**RECORD EXTRACTS:**
##########

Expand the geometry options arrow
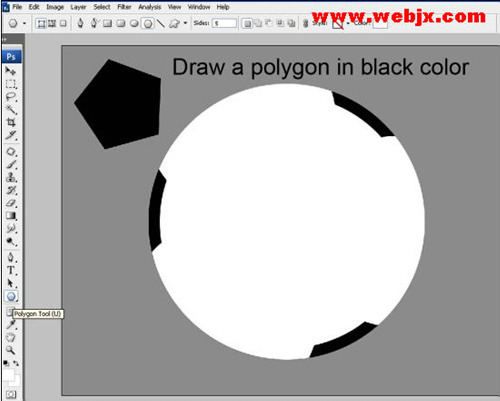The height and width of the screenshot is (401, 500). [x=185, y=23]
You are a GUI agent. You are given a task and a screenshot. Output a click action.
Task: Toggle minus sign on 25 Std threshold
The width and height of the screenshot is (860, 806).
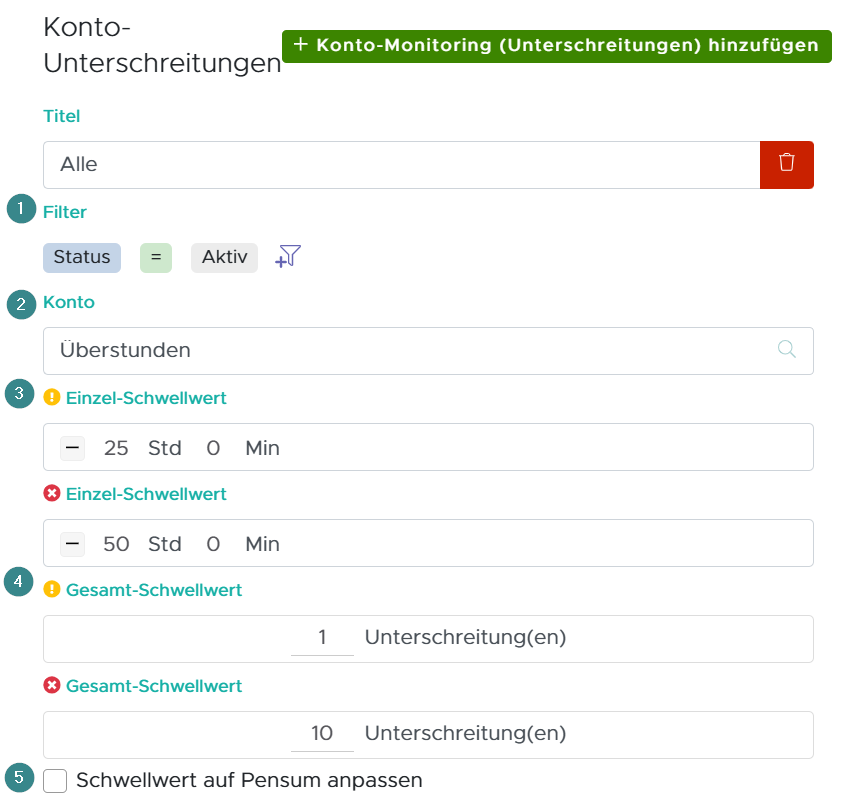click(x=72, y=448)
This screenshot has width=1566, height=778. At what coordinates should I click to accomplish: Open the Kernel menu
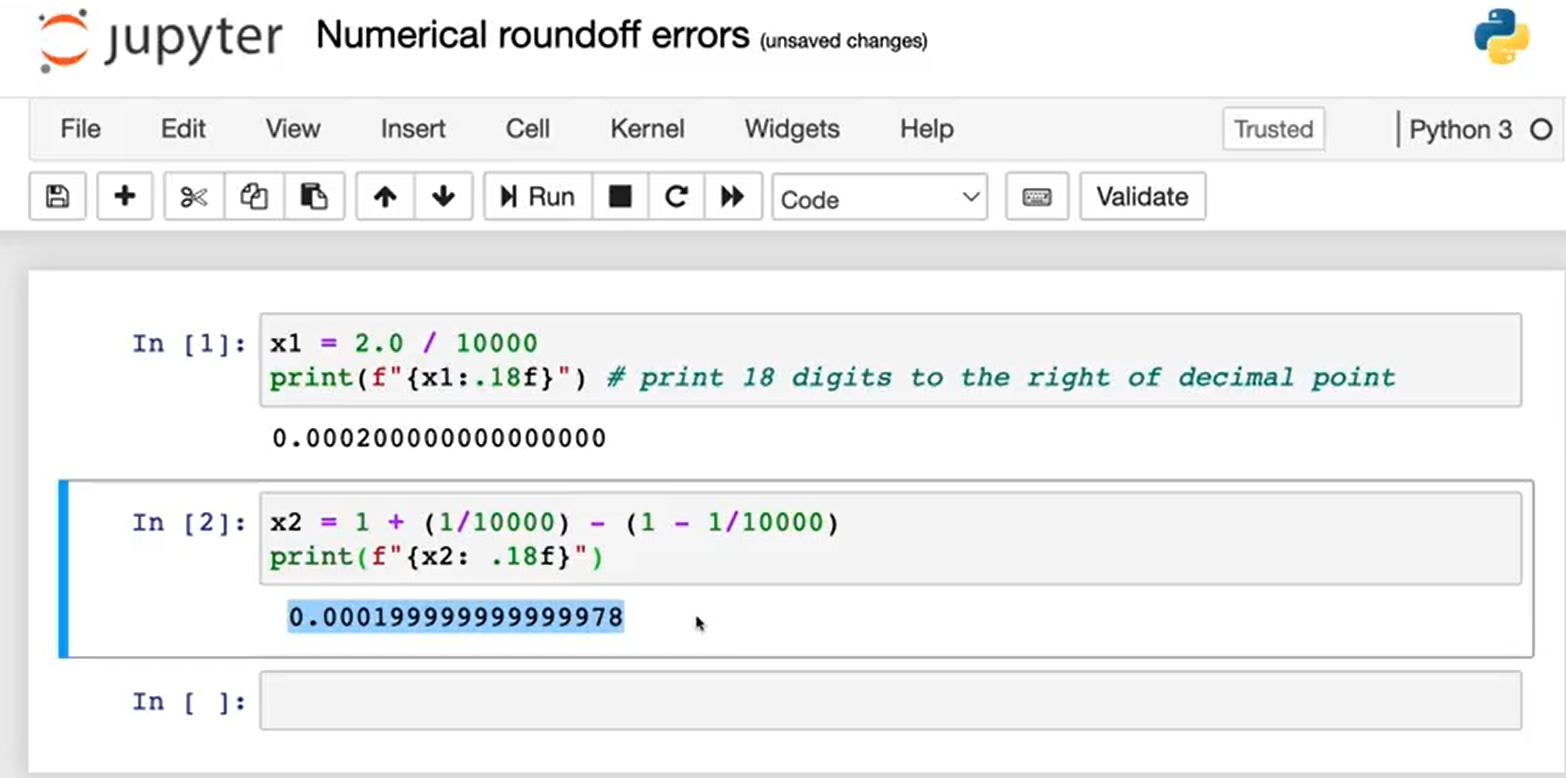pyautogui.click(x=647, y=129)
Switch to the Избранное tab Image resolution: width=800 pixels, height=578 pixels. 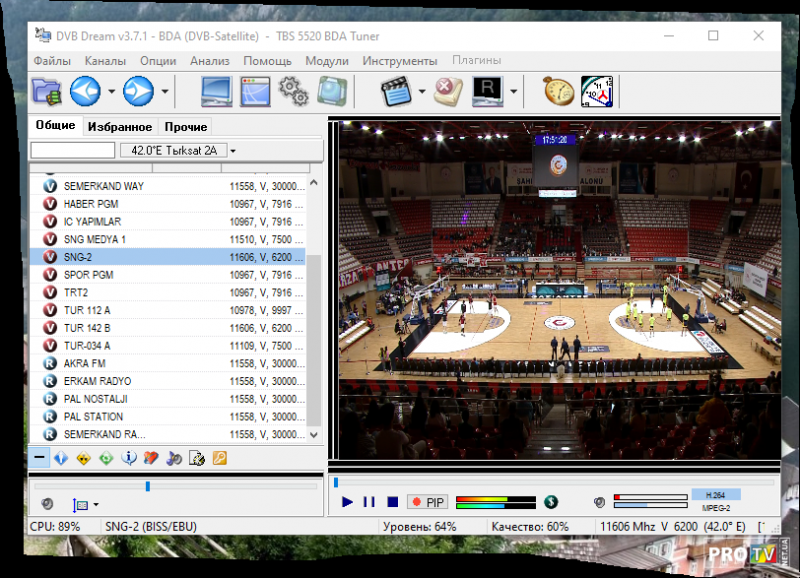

##########

**DESCRIPTION OF THE TASK:** Your task is to set down every entry exactly, leaving out any picture it contains.

**TASK SOLUTION:**
Expand the geometry options arrow
The height and width of the screenshot is (401, 500). [x=185, y=23]
You are a GUI agent. You are given a task and a screenshot. Output a click action.
Task: Toggle minus sign on 25 Std threshold
The width and height of the screenshot is (860, 806).
click(x=72, y=448)
This screenshot has width=1566, height=778. At what coordinates should I click to accomplish: Open the Kernel menu
pyautogui.click(x=647, y=129)
Switch to the Избранное tab Image resolution: width=800 pixels, height=578 pixels. 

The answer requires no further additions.